Nokogiri parses and searches XML/HTML very quickly, and also has
correctly implemented CSS3 selector support as well as XPath support.

Here is a speed test:

SUPPORT:

The Nokogiri {mailing
list}[http://groups.google.com/group/nokogiri-talk]
is available here:

The {bug tracker}[http://github.com/tenderlove/nokogiri/issues]
is available here:

The IRC channel is #nokogiri on freenode.

SYNOPSIS:

require ‘nokogiri’
require ‘open-uri’

Get a Nokogiri::HTML:Document for the page we’re interested in…

doc =
Nokogiri::HTML(open(‘tenderlove - Google Search’))

Do funky things with it using Nokogiri::XML::Node methods…

Search for nodes by css

doc.css(‘h3.r a.l’).each do |link|
puts link.content
end

Search for nodes by xpath

doc.xpath(‘//h3/a[@class=“l”]’).each do |link|
puts link.content
end

Or mix and match.

doc.search(‘h3.r a.l’, ‘//h3/a[@class=“l”]’).each do |link|
puts link.content
end

REQUIREMENTS:

  • ruby 1.8 or 1.9
  • libxml2
  • libxml2-dev
  • libxslt
  • libxslt-dev

INSTALL:

  • sudo gem install nokogiri

Good to hear mate – and I have to admit, Nokogiri is quite possibly
the most elegant XML/HTML parser I’ve ever used.

Just letting you know your work is thoroughly appreciated.

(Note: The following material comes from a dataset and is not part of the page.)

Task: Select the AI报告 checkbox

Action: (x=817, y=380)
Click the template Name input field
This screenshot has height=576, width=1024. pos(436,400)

On 2009-12-11, Bapabooiee [email protected] wrote:

Good to hear mate – and I have to admit, Nokogiri is quite possibly
the most elegant XML/HTML parser I’ve ever used.

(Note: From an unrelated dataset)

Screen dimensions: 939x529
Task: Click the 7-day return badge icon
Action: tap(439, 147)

Just letting you know your work is thoroughly appreciated.

+1

I recently needed to script up a web scraper and Nokogiri was the
hammer that hit the nail of the problem squarely on the head. Thank
you for an excellent piece of work.

Regards,

Jeremy H.

On Dec 11, 2009, at 13:25 , Jeremy H. wrote:

you for an excellent piece of work.
next time I’d suggest using mechanize.

On Sat, Dec 12, 2009 at 06:25:05AM +0900, Jeremy H. wrote:

you for an excellent piece of work.
Thanks guys! It’s good to hear nice things once in a while. :smiley:

Thanks for using nokogiri, and if you run in to bugs, make sure to
report them!

On 2009-12-11, Ryan D. [email protected] wrote:

On Dec 11, 2009, at 13:25 , Jeremy H. wrote:

I recently needed to script up a web scraper and Nokogiri was the
hammer that hit the nail of the problem squarely on the head. Thank
you for an excellent piece of work.

next time I’d suggest using mechanize.

I’ll keep it in mind, thanks. sigh, so many toys, so little time!
:slight_smile:

Jeremy H.

On Dec 12, 4:26 am, Jeremy H. [email protected] wrote:

next time I’d suggest using mechanize.

I’ll keep it in mind, thanks. sigh, so many toys, so little time! :slight_smile:

Jeremy H.

You would actually probably want to use a combination of both,
depending on what you’re doing. You could use Mechanize for crawling &
scraping the site, and then you use Nokogiri to pry the information
you want out of the markup.

On Dec 14, 2009, at 14:00 , Bapabooiee wrote:

next time I’d suggest using mechanize.

I’ll keep it in mind, thanks. sigh, so many toys, so little time! :slight_smile:

Jeremy H.

You would actually probably want to use a combination of both,
depending on what you’re doing. You could use Mechanize for crawling &
scraping the site, and then you use Nokogiri to pry the information
you want out of the markup.

mechanize already uses nokogiri.